I recently finished a short project with the dvx, and naturally on-set (and an hour before rolling tape), the client casually informed us that the final product would now be displayed on a widescreen tv even though we had finalized those details as 4:3 a week prior. Panicked, we had no choice but to use the anamorphic squeeze option as the subject was rather large vertically etc.

Long story short, what we ended up with was more grainy than I have ever seen from the DVX, and not just subtle (i.e. desirable) film-like grain but more like patchy or chunky grain and artifacting. On MCUs or further from camera, this chunky grain ate away precious detail on our subjects pretty badly, whereas closeups looked a touch grainy but fine. Also, focus seemed to be soft on these longer shots, no matter what we did.

So in the interest of averting this in the future, my question is - what quality hits are known and expected from the widescreen squeeze setting? Part 2 of that question - is uprezing a letterboxed shot to full frame 16:9 less damaging than squeeze mode? We shot in standard 29.97 with no funky filters or anything, and had enough light that we were stopping down a notch or two on every setup, so I have a hard time believing the grain issue is from lack of light.

Any thoughts or help would be greatly appreciated!!!
 
Squeeze + interlaced = ugly. That was the mistake there. Squeeze+24p or Squeeze+30p can be very, very good -- as detailed as any native 16:9 interlaced 1/3" camera. But squeeze+interlaced is not nearly as good.

If you have to shoot squeeze, see if there's any way you can shoot progressive/thin.
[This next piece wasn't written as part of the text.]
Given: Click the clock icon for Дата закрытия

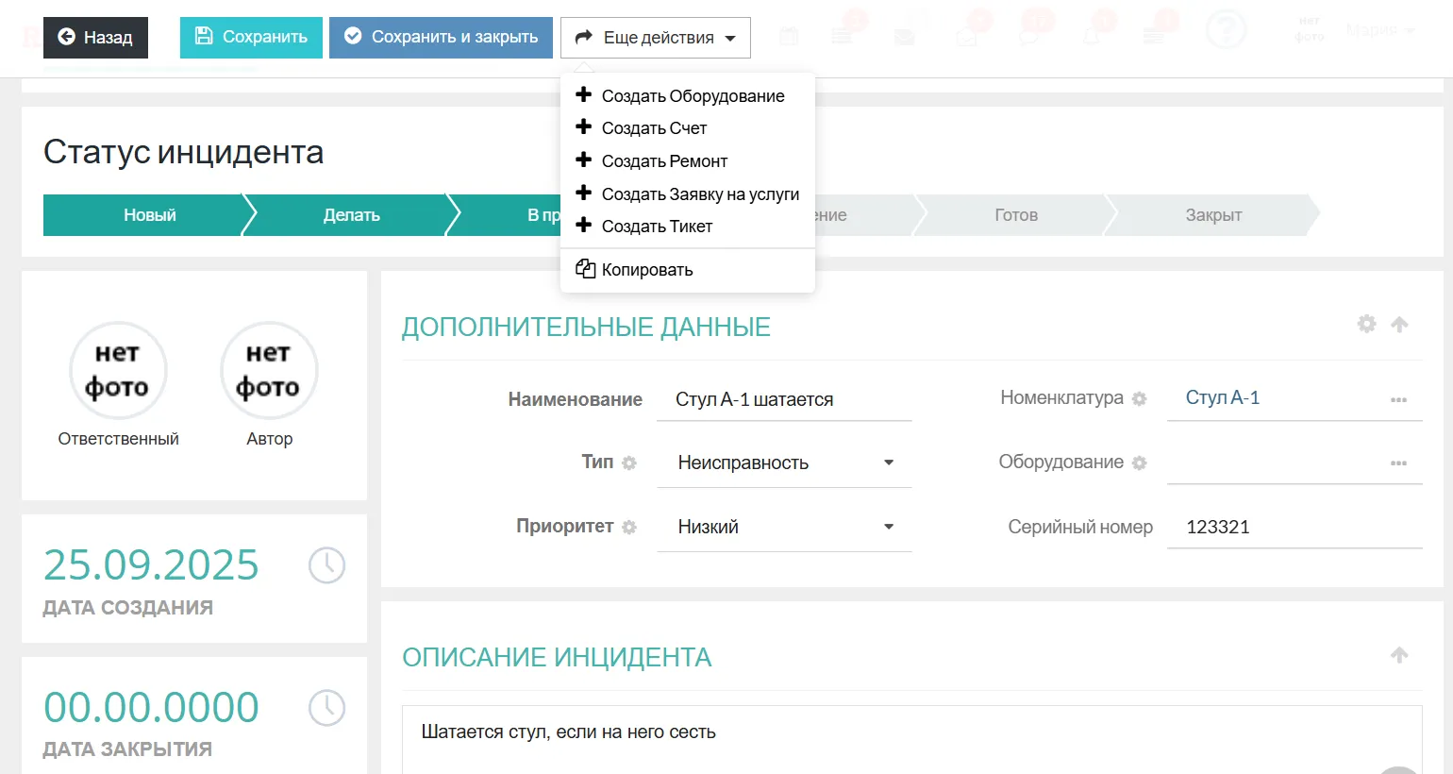Looking at the screenshot, I should 326,708.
If you have to shoot interlaced, well... squeeze isn't the best choice. You could probably do better to execute the 16:9 conversion in post somehow.
 
Thanks for the reply, Barry. When the client alerted us to this new 16:9 requirement on-set, we did a quick huddle to discuss our options and 24p did come up. We decided against it because we were a bit cautious about changing our shooting and post plans so dramatically on the fly, as the widescreen requirement changed things quite enough on its own. Wish we hadn't, but given that we had one measly week for post on four :30 spots we probably were smart to avoid such a dramatic last minute shakeup in our plans.

Either way, thanks again, it's good to know for future situations, and ultimately we are going to do a full set of new tests to evaluate all of this, just wanted to get some input here first!
 
If you evaluate the widescreen possibilities with your cam, I would advise to also test letterbox modes (interlaced/progressive, thin, thick), and let the widescreen display do the rescaling(uprez). Modern widescreen sets use powerfull deinterlacers, which make the signal progressive anyway (needed for flatscreen displaying). The progressive data is then being rescaled straight to the correct vertical resolution (like 768 horizontal lines in my 37' display) and not to the intermediate 525 lines which outputs your cam, thus avoiding double rescaling .
The advantage with letterbox is that it is OK on a 4:3 TV too.
 
I'll definitely look into that, thanks for the input.

To save others the hassle maybe I'll post a series of screenshots for each mode and setting here, so they can evaluate the results as well.